Axis is a science fiction novel by American-Canadian writer Robert Charles Wilson, published in 2007. It is a direct sequel to Wilson's Hugo Award-winning Spin, published two years earlier. The novel was a finalist for the 2008 John W. Campbell Award.

==Plot summary==
Axis takes place on the new planet introduced at the end of Spin, a world the Hypotheticals engineered to support human life and connected to Earth by way of the Arch that towers hundreds of miles over the Indian Ocean. Humans are colonizing this new world — and, predictably, fiercely exploiting its resources, chiefly large deposits of oil in the western deserts of the continent of Equatoria.

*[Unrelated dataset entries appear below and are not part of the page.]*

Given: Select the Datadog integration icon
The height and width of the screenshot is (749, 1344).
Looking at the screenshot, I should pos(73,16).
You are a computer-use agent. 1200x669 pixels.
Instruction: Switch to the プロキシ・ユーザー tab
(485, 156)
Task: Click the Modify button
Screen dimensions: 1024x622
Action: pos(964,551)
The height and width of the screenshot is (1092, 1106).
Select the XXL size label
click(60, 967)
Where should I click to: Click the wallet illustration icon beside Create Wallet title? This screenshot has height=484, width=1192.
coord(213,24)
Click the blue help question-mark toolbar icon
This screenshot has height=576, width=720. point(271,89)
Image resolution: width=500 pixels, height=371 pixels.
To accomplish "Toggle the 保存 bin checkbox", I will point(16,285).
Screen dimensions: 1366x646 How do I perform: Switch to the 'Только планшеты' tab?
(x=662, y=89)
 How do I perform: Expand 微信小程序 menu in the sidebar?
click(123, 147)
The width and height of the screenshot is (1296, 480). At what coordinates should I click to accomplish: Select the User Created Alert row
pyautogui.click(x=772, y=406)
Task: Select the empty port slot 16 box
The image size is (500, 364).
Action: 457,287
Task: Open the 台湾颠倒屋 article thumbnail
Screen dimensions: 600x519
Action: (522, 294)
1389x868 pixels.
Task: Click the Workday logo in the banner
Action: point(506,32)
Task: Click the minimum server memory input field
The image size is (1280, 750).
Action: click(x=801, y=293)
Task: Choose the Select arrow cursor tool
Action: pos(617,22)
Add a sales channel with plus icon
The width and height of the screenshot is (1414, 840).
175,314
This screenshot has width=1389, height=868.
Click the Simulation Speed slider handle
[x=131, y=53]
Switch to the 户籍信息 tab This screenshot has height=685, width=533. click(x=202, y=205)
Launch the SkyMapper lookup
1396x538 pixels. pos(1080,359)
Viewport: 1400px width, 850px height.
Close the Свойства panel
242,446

Lise Adams is a young woman attempting to uncover the mystery of her father's disappearance ten years earlier. Turk Findley is an ex-sailor and sometimes-drifter. They come together when showers of cometary dust seed the planet with tiny remnant Hypothetical machines. Soon, this seemingly hospitable world becomes very alien, as the nature of time is once again twisted by entities unknown.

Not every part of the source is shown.